Tales of the ER: You talkin' to me?

The other night I'm in the ER, typing up a clinical note on the computer, and out of the corner of my ear I start hearing "What do you think you're doing here? Who let you in? This guy doesn't belong here." It didn't really register at first; the workspace is roughly the size of a small living room, full of about 20 stressed-out, fast-moving people, and strange things happen all the time. So I just keep typing, concentrating on remembering how to spell "resuscitation" (a personal block I've been having recently).

However, I quickly get the weird feeling that the comments are being addressed to me. And that can only mean trouble.
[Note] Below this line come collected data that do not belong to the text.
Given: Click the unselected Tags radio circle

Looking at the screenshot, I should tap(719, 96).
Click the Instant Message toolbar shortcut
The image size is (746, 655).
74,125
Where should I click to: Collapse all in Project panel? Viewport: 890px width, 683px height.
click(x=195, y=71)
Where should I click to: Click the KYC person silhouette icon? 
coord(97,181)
Sure, it might be a crazed sociopath, preparing to act out his horrific and sadistic hallucinations on me, but when you're a med student it's unlikely to be anything so benign. In fact, having just completed a surgery rotation, I was fully expecting it to be a crazed attending physician, preparing to act out his horrific and sadistic hallucinations on me.

But when I looked, it turned out to be my friend Craig, who manages the clerical staff of the ER, trying to give me a hard time. It's so nice to see a familiar friendly face in the midst of unfamiliar, stressful chaos. And he didn't do anything crazed, horrific, or sadistic at all. (Although he may have been thinking about it. Just for a second.)